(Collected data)
________
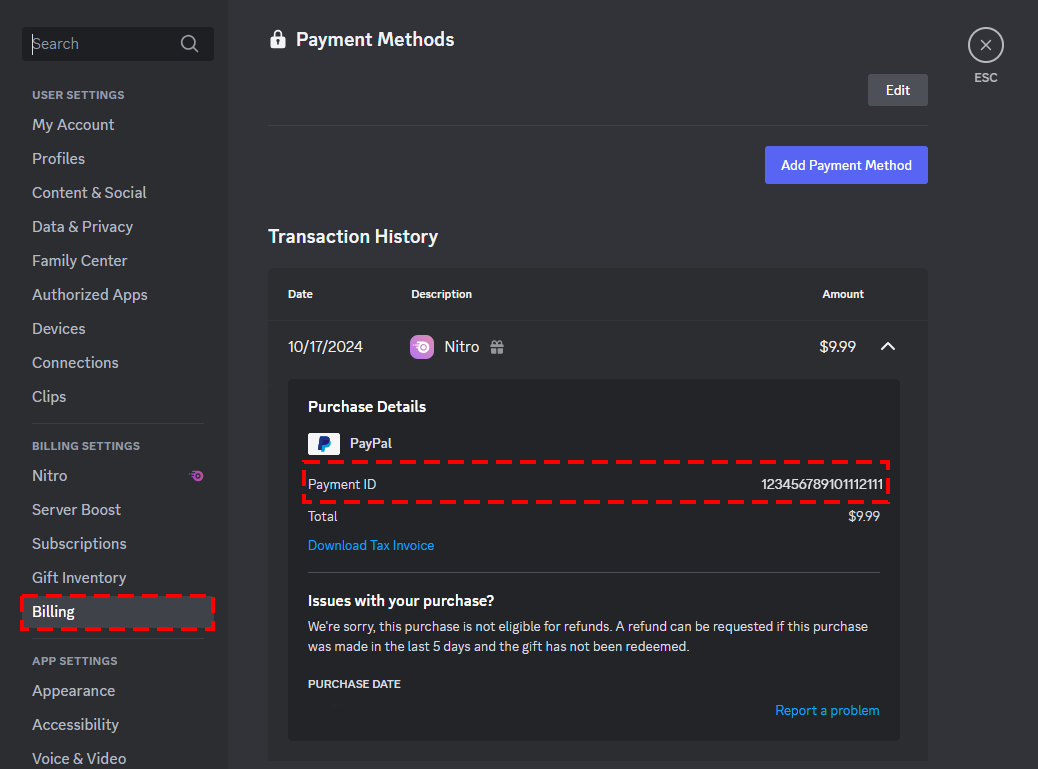Image resolution: width=1038 pixels, height=769 pixels.
Task: Click the PayPal logo in Purchase Details
Action: pyautogui.click(x=323, y=443)
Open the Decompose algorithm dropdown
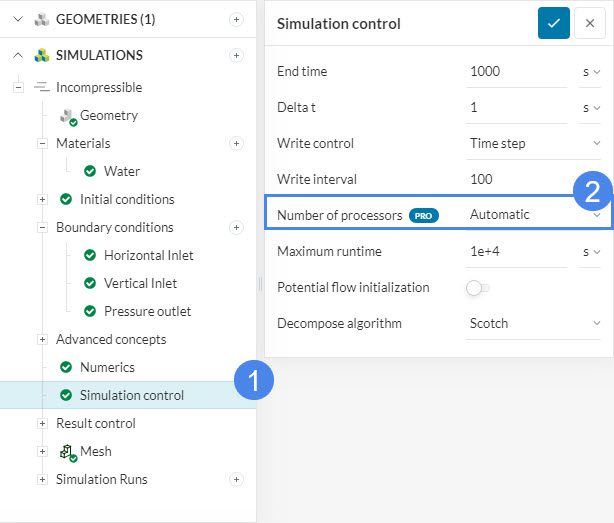This screenshot has width=614, height=523. coord(535,323)
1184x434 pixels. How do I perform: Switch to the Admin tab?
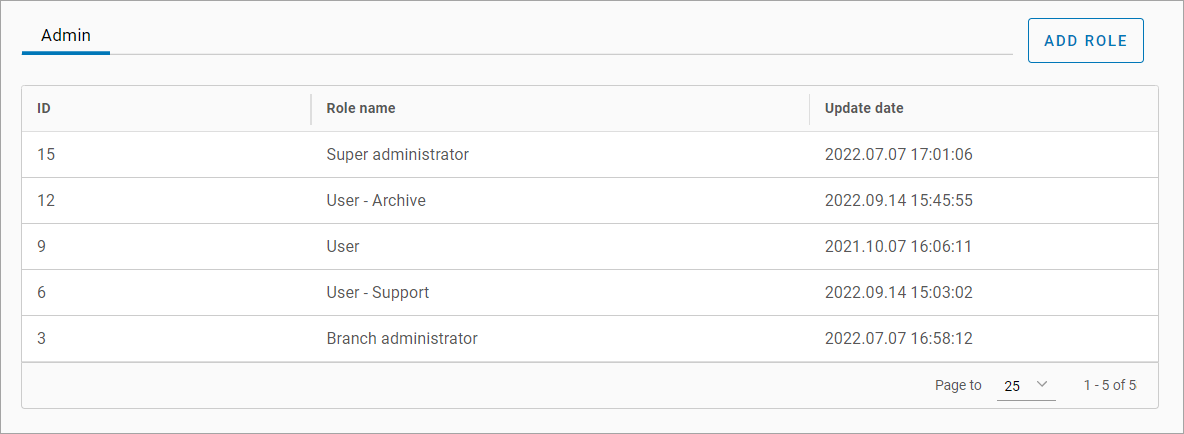[66, 35]
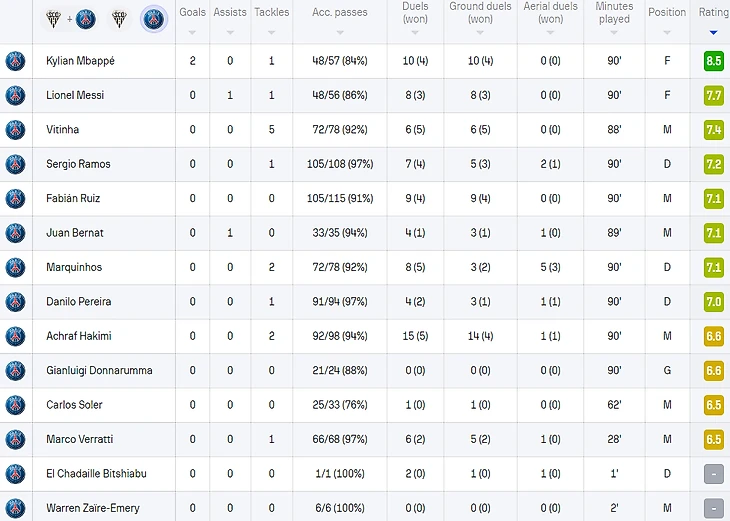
________
DIRECTIONS FOR THIS TASK: In the copy, include exactly the lines from the one containing "Open the Decompose algorithm dropdown" through the last line of the records, and no pictures or other text.

RESPONSE BELOW:
Open the Decompose algorithm dropdown
This screenshot has width=614, height=523. coord(535,323)
1184x434 pixels. How do I perform: Switch to the Admin tab?
[66, 35]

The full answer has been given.